Les batteries ont une durée de vie limitée, de huit à quinze ans dans un véhicule, avant de perdre en puissance. Avec l'essor des voitures électriques, plusieurs millions de batteries arriveront en fin de vie dans quelques années. Des filières dédiées se préparent. Certains matériaux sont tellement précieux que leur récupération assure la rentabilité économique de la filière naissante du recyclage.
Les procédés de recyclage des batteries
Les batteries doivent tout d’abord être totalement déchargées, puis dévêtues de leur enveloppe plastique et électronique, ainsi que des feuilles en aluminium qui retiennent les cellules – les cœurs des batteries faites des métaux que l'on cherche à récupérer.
Les anodes et les cathodes des batteries doivent alors être concassées et broyées pour obtenir des poudres, aussi appelées "masses noires" ou "black mass" en anglais.
Ces constituants organiques et plastiques sont ensuite généralement traités par de la chaleur et/ou de la chimie(1) :
- la pyrométallurgie consiste à détruire les constituants en les portant à haute température et ne conserver que les composés métalliques, qui sont ensuite séparés par voie chimique.

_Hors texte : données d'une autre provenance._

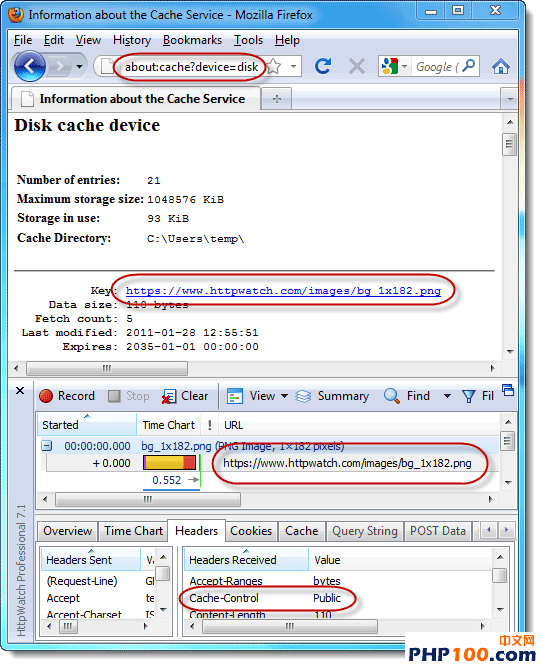Open HttpWatch Summary view
This screenshot has height=666, width=541.
(332, 396)
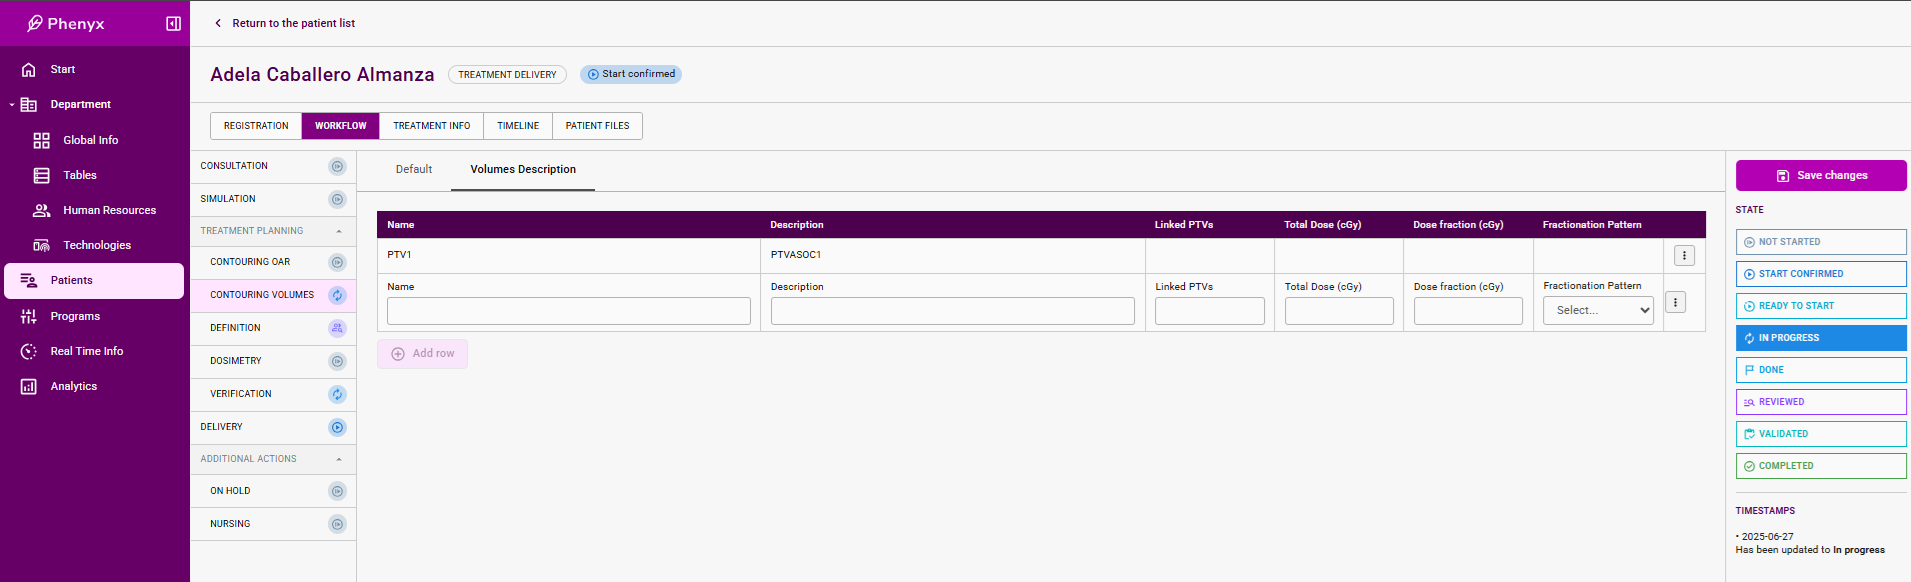The width and height of the screenshot is (1911, 582).
Task: Click the Add row button
Action: [422, 354]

- l’hydrométallurgie consiste à séparer les constituants par différents bains de compositions adaptées chimiquement aux matériaux que l’on souhaite récupérer.

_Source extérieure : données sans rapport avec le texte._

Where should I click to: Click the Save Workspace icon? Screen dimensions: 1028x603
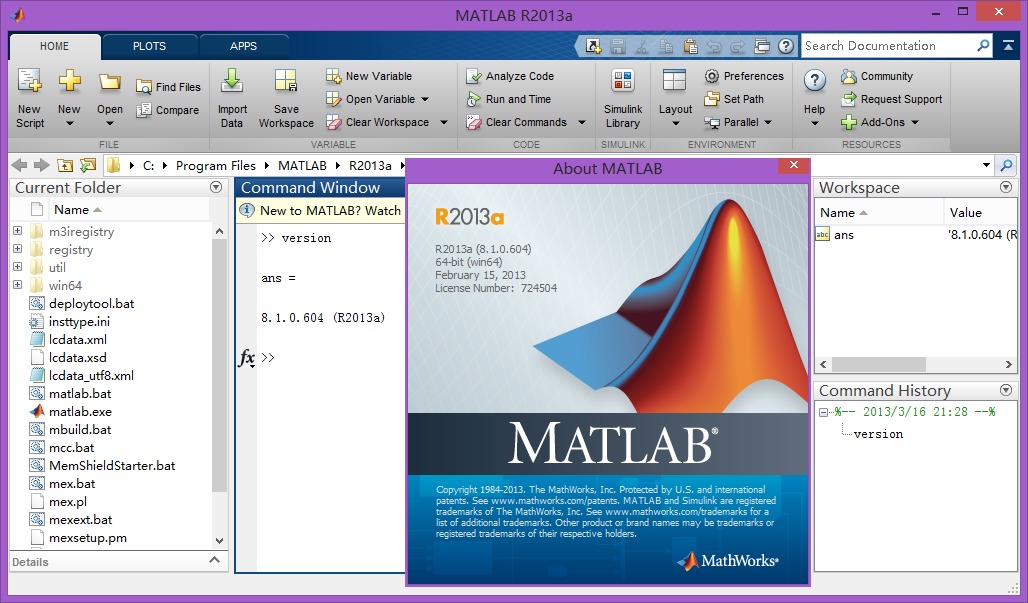point(286,84)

Beaucoup d'opérations sont encore manuelles. Outre les risques électriques, tous ces modules sont couverts de solvants inflammables et polluants.
Quel potentiel ?
La batterie seule représente jusqu'à 50% du prix d'un véhicule électrique. Et 95% des métaux sont potentiellement récupérables, dont tous les plus précieux.
Les batteries pèsent jusqu'à 500 kilos, et 60% de leur poids peut être récupéré. Les projections de tonnage de batteries à recycler sont de "500 000 tonnes à recycler en 2030", d'après Didier David, directeur du projet dédié chez Orano.
D'après l'Institut des futurs durables à l'Université de technologie de Sydney, le recyclage pourrait aider à réduire la demande mondiale de 25% pour le lithium, 35% pour le cobalt et le nickel et 55% pour le cuivre en 2040.
La Commission européenne souhaite d'ailleurs imposer aux fabricants d'intégrer un minimum de matières recyclées dans les batteries à partir de 2030, à hauteur de 12% de cobalt, 4% de lithium et 4% de nickel.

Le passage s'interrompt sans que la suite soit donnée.